At 11:43 AM 10/23/2010, Jones Beene wrote:
-----Original Message-----
From: Abd ul-Rahman Lomax

> On the one hand, it really does seem like a long shot, and on the other,
damn! Mossbauer spectroscopy is highly specific about Fe-57.

True. Is this paper available yet? Assuming the measurements are correct-
how does this isotope benefit the organism unless it is to detoxify water
from cobalt-60 which is common in reactors?

Perhaps the organism needs iron for something.

There is a whole series of results from Vyosotskii, and most of his work seems to be on decontamination, a big issue in Russia after Chernobyl.

It's possible that the nuclear transformation capacity is a side-effect of something else. Lack of understood utility should be even less of an objection to his observations than problems with theoretical possibility.

The problem there would be conservation of spin, and or the non-existence of
a viable or known reaction pathway, if the reaction is supposed to involve
an accelerated alpha decay, for instance.

That's not the deinococcus radiodurans result.

I have the ACS Sourcebook with a paper on this, but that's hard to come by.

The two papers I have looked at are too light on this kind of necessary
detail to make the prima facie case. Can you recommend a convincing paper
from the LENR-CANR site?

There is a book published in Russia, Vysotskii and Kornilova, "Nuclear Fusion and Transmutation of Isotopes in Biological Systems, "MIR" Publishing House, Moscow, 2003. Author description at http://www.newenergytimes.com/v2/books/Reviews/Vysotskii1ByVysotskii.shtml The book appears to be available from Infinite Energy... https://www.mv.com/ipusers/zeropoint/secure/FORMS/onlinestore.html ... as is Kevran.

For starters, I've been spelling Vysotskii's name wrong.... arrggh.

I found specific information about the experiments with deinococcus radiodurans, more than I'd seen before, at googlebooks, searching for "Vysotskii radiodurans".

A lot of detail about these experiments was visible. The book found is

Metal Ions in Biology and Medicine, Volume 5. Expensive, $70 used paperback on Amazon.

http://books.google.com/books?id=WjSZx-r0WsMC&pg=PA81&dq=Vysotskii+radiodurans&hl=en&ei=XSzDTPWPIcT68AaGkYGyBg&sa=X&oi=book_result&ct=result&resnum=1&ved=0CCgQ6AEwAA#v=onepage&q=Vysotskii%20radiodurans&f=false

P. 77, the first page of the paper, was missing, but the rest of the paper could be seen, except for most of the references.

What strikes me is that the experiments appear to be fairly simple. It looks like, with care and samples of the same organisms, which should be obtainable, I'd expect, this should be replicable. I have found no sign that anyone has attempted this.

The methods are generally the methods of biology. I'd assume that it could be possible for a student at some university to obtain Mossbauer spectrograms, looking for Fe-57. But, back to the same problem: this seems so way out, so unlikely, that a student, even if successful in replicaiton, could face a complete lack of recognition for the work. It's possible it could be published, though, which might help.
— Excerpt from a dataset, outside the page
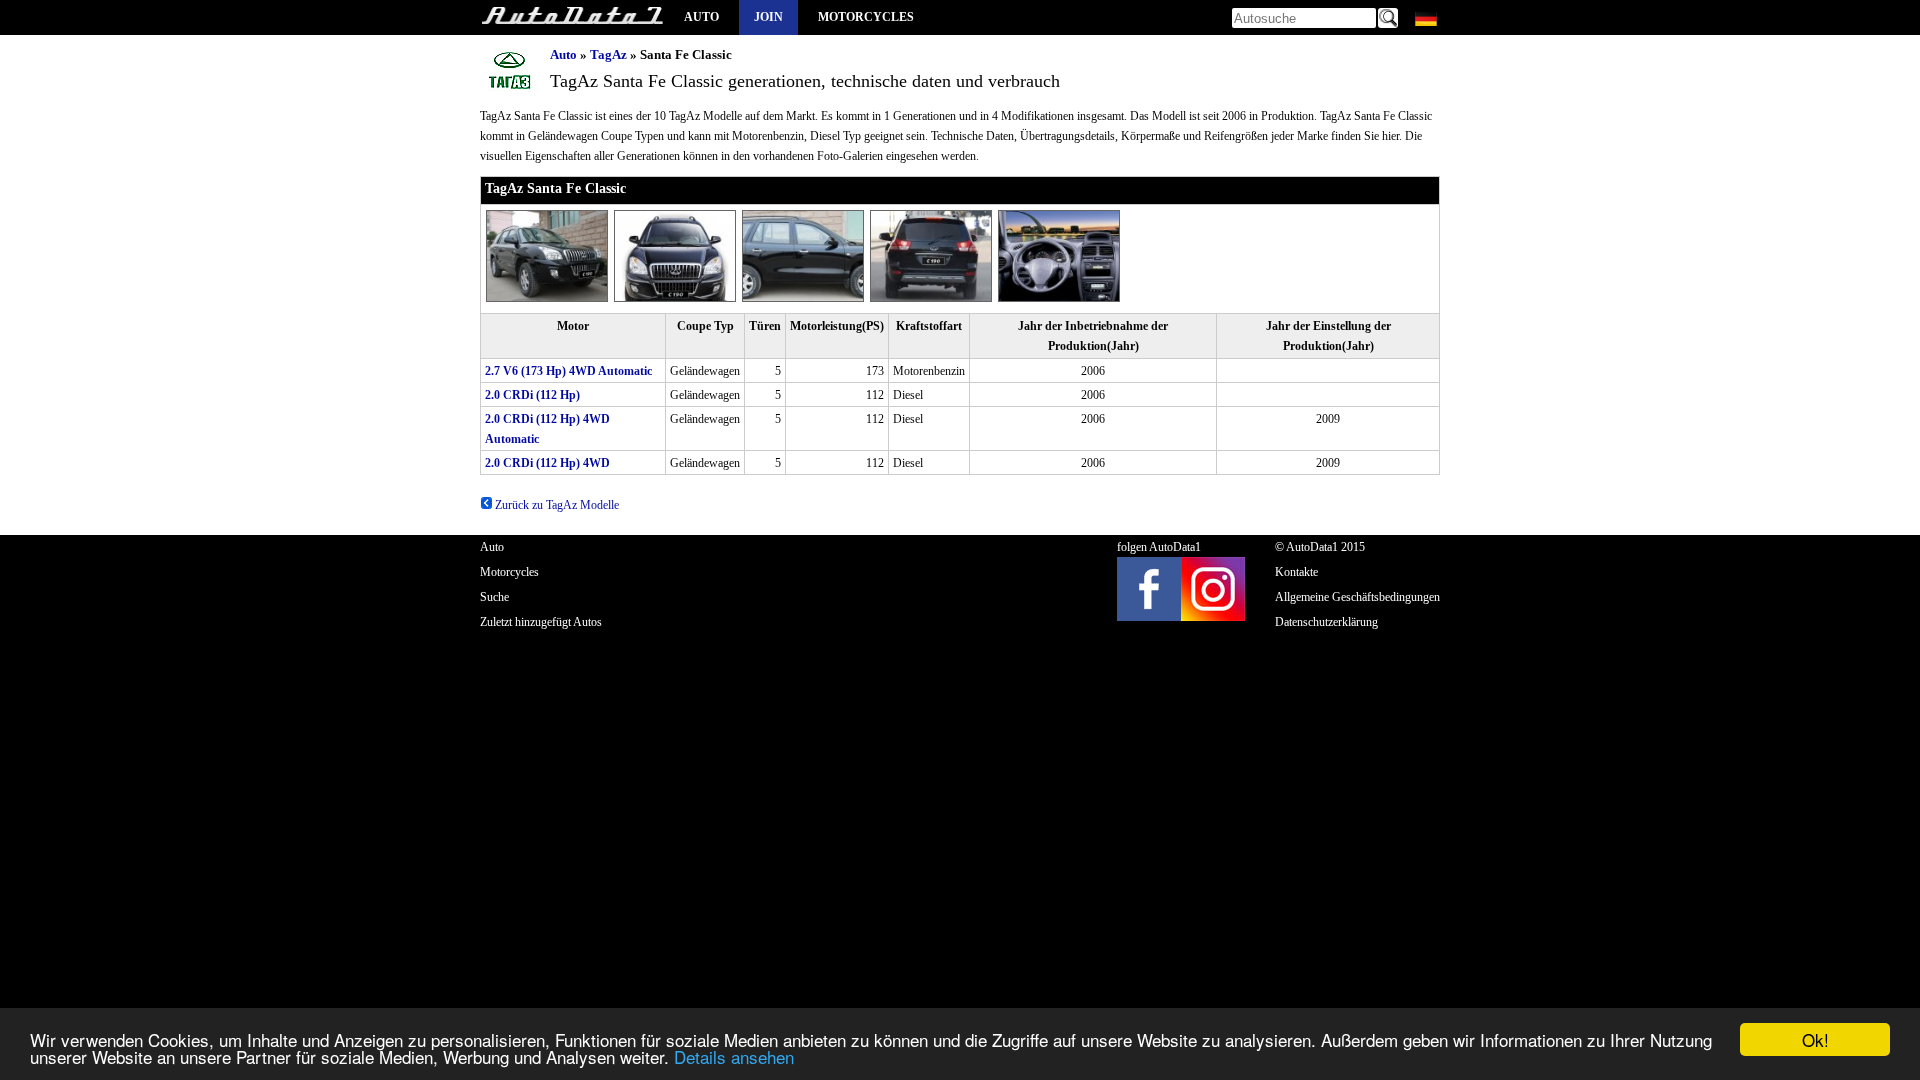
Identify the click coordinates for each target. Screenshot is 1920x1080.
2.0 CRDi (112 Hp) (532, 395)
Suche (494, 597)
And if the student doesn't succeed in replicating, what then? What I'd hope for is that such research would be published, in some form, anyway. Negative replication doesn't prove that the original research was defective, because there are many things that can go wrong, but we should know how many people have tried. If a lot of people try and find nothing, then we'd want to very carefully examine the original research. Ideally, replication efforts would be guided by the original researcher, to maximize chances of successful replication.

Once results are replicated, if they can be replicated, then those experiments could be studied to see if an artifact can be identified.
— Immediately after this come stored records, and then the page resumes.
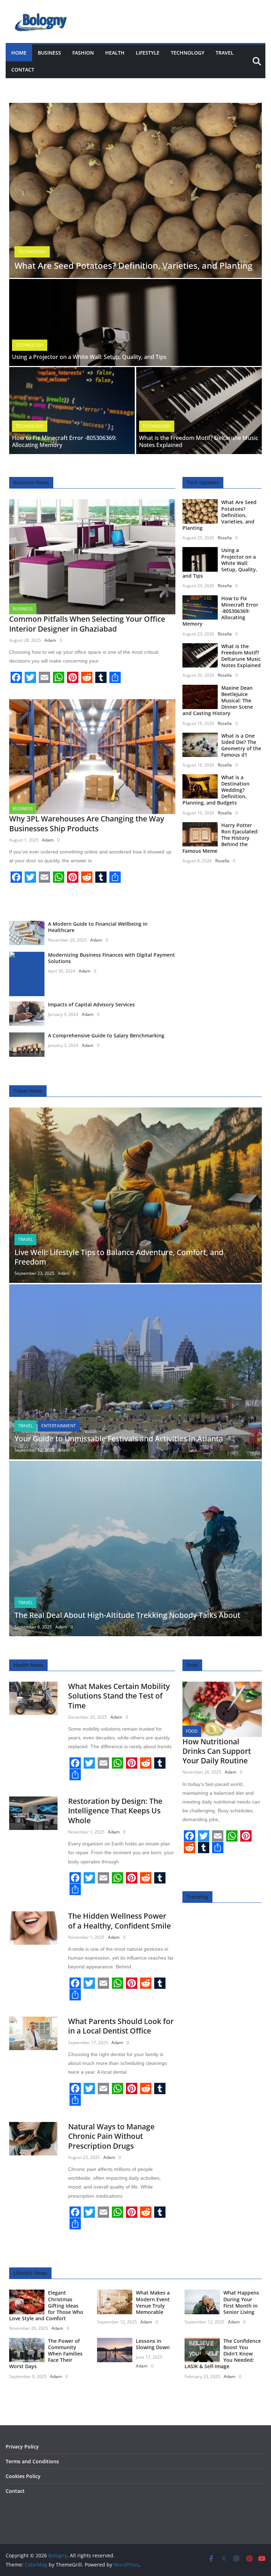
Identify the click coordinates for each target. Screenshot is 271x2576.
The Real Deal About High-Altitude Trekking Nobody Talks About (127, 1615)
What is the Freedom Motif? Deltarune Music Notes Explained (198, 441)
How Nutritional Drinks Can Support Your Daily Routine (216, 1751)
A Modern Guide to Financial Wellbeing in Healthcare (97, 926)
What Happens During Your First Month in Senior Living (241, 2302)
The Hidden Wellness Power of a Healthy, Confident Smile (119, 1920)
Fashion (83, 52)
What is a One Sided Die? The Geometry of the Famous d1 (241, 745)
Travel (225, 52)
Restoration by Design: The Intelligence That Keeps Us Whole (115, 1810)
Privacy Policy (22, 2446)
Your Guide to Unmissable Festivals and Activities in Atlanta (118, 1439)
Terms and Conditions (32, 2461)
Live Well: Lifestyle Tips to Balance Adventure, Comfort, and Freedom (118, 1257)
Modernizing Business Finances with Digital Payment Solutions (111, 957)
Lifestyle (147, 52)
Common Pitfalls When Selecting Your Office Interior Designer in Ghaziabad (87, 623)
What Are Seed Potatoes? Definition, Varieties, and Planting (133, 265)
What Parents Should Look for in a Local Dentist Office (121, 2026)
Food (192, 1731)
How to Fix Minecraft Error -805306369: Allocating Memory (64, 441)
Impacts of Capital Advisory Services (91, 1004)
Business (49, 52)
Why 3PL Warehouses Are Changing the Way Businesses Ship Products (86, 823)
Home (18, 52)
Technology (187, 52)
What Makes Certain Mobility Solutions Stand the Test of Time (119, 1696)
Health (115, 52)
That's how it's supposed to work, for something unusual like this!

It was never done with Pons and Fleischmann, so we should all be sensitive to this problem. Rejection without experimental basis is very dangerous, in terms of possible perpetuation of ignorance.

I cannot consider Vysotskii as conclusive without independent confirmation, and I'll note that Storms mentions Vysotskii this way:

Even various single-cell organisms have been reported to produce nuclear products when grown in D2O as well as in H2O, but in the latter case with less evidence supporting the claims.

Then, after a doscussion of Kevran, Komaki, and Vysotskii et al, he writes:

The author realizes that many people find a claim for occurrence of nuclear reactions in living cells hard to accept and that many more replications are required before the claim can be fully justified. Nevertheless, the evidence is growing and needs to be debated in the context of cold-fusion.

I think I might have been more conservative than this. I'm not aware of any replications of Vysotskii, and what has been "replicated" is only the general idea of biological transmutation. There is enough, though, in my view, to justify a need for replication efforts. This is cross-disciplinary, and I assume that some decent work would receive fair consideration at a journal like Naturwissenschaften.